Em 3 de Setembro de 1973, pequenos eventos aconteciam nos quatro cantos de Paris, inclusive o início da gravidez da Sra. Poulain ou Amandine Fouet (nome de solteira). Nove meses depois, nasce Amélie Poulain. Amélie, como toda criança, tem pequenos prazeres que todos temos na infância, porém o que ela não sabia é que teria uma infância solitária em decorrência dos pais metódicos que tinha. O médico e pai de Amélie, Sr. Raphael Poulain, ao realizar o exame mensal na filha, constata que ela sofre de uma disfunção cardíaca. Na verdade Amélie não sofria de problema algum, sua taquicardia era decorrente da emoção por ser tocada pelo pai apenas uma vez ao mês. Seus pais, então, privaram Amélie de frequentar a escola e sua mãe assumiu a tarefa de ser sua professora.

Desde a infância, a protagonista inventou o seu mundo imaginário. A riqueza de detalhes das brincadeiras de criança e posteriormente das traquinagens, enriquecem a trama sobremaneira.

Quando completa a maioridade, Amélie sai de casa e vai morar em um apartamento no bairro de Montmartre, onde também trabalha como garçonete no Café Deux Moulains. O diretor continua a caracterizar seus personagens de forma divertida o que, tal qual em uma novela, nos deixar com mais empatia por uns e antipatia por outros. No local de trabalho de Amélie, aparecem as caricaturas de uma dama solitária (Suzane – Dona do Café), uma hipocondríaca (Georgette da tabacaria) e de um ciumento patológico (Joseph – frequentador assíduo do café).

Amélie levava uma vida tranquila, trabalhava, visitava o pai aos domingos, ia ao cinema e ficava observando a fisionomia das pessoas dentro da sala escura, até que no dia 31 de Agosto de 1997, abismada com a morte da Lady Di em Paris (fato e data verídicos), Amélie deixa cair a tampa do seu perfume que rola até um azulejo que se quebra com o impacto. Dentro daquela parede não tinha apenas uma caixinha cheio de objetos de criança, tinha todo o futuro de Amélie (na linguagem atual, eu diria que Amélie Poulain se tornaria, a partir dai, uma grande Stalker – voltada para o bem).

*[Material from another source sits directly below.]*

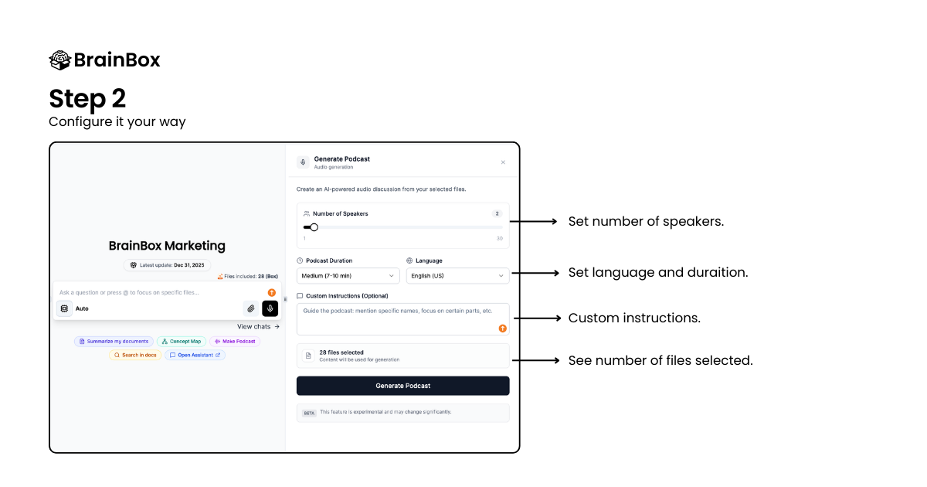The height and width of the screenshot is (487, 927).
Task: Click the BrainBox brain logo
Action: (x=60, y=60)
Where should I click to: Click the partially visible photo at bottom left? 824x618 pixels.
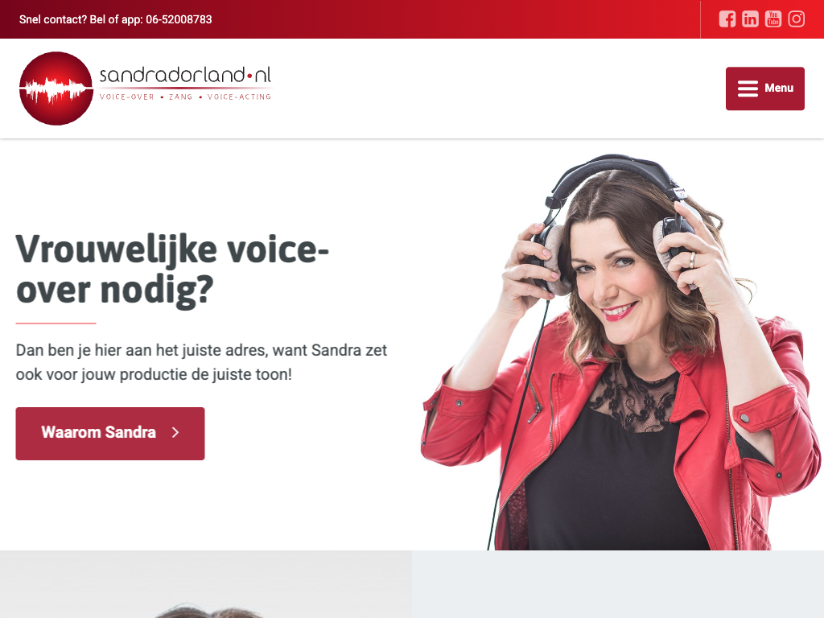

Amélie começa então uma busca incansável ao dono do pequeno tesouro, esquecido desde os anos 50, que ela acabara de encontrar dentro da parede do seu apartamento. Ao conseguir localizar Dominique Bretodeau, Amélie o deixa em contato com a caixinha sem se revelar e observa de longe a reação de Bretodeau com os seus brinquedos e objetos da infância nas mãos, quarenta anos depois de ter perdido tal “tesouro”. Ao notar que a reação do proprietário foi de extrema felicidade, Amélie resolveu que tentaria, ao seu modo, resolver a bagunça da vida dos outros ao seu redor.

Os pequenos detalhes e a sutileza com que Amélie, com pequenos gestos, começa a transformar a vida daqueles que a cercam é excepcional. Isso inclui a narração do caminho para um cego, a relação de Joseph com Georgette, Lucien e Collingnon (da quitanda), o homem de vidro - Raymond Dufayel (vizinho de prédio), Madeleine (a zeladora do prédio), o roubo do famoso anão de jardim do quintal do seu pai e a entrega para sua amiga aeromoça que fotografa o pequeno gnomo pelo mundo, o que faz o Sr. Raphael Poulain sair do estado letárgico que se encontra desde a morte da Sra. Poulain e por ai vai...

Porém, apesar de concertar a vida de muitos, Amélie segue sem um amor até “conhecer” Nino Quincampoix, para uma protagonista tão criativa, nem eu nem ninguém que estivesse acompanhando o desenrolar da narrativa poderia achar que tudo acabaria de maneira trivial (como na maioria das comédias românticas hollywoodianas). O romance entre Amélie e Nino se dá de forma criativa e nos prende todos os sentidos no desfecho da estória.

Para mim, Amélie Poulain é, sobretudo, um filme sobre solidão. Apesar de ser tratado de maneira cômica, podemos perceber em absolutamente todos os personagens traços de solidão e como cada qual lida com isso. Uma reflexão fica no ar, será que somos donos dos nossos próprios destinos ou precisamos de uma “Amélie Poulain” para nos despertar? Tomara que a resposta de cada um ao final dessa leitura seja a primeira opção.



Tenham todos uma ótima semana e até o próximo domingo.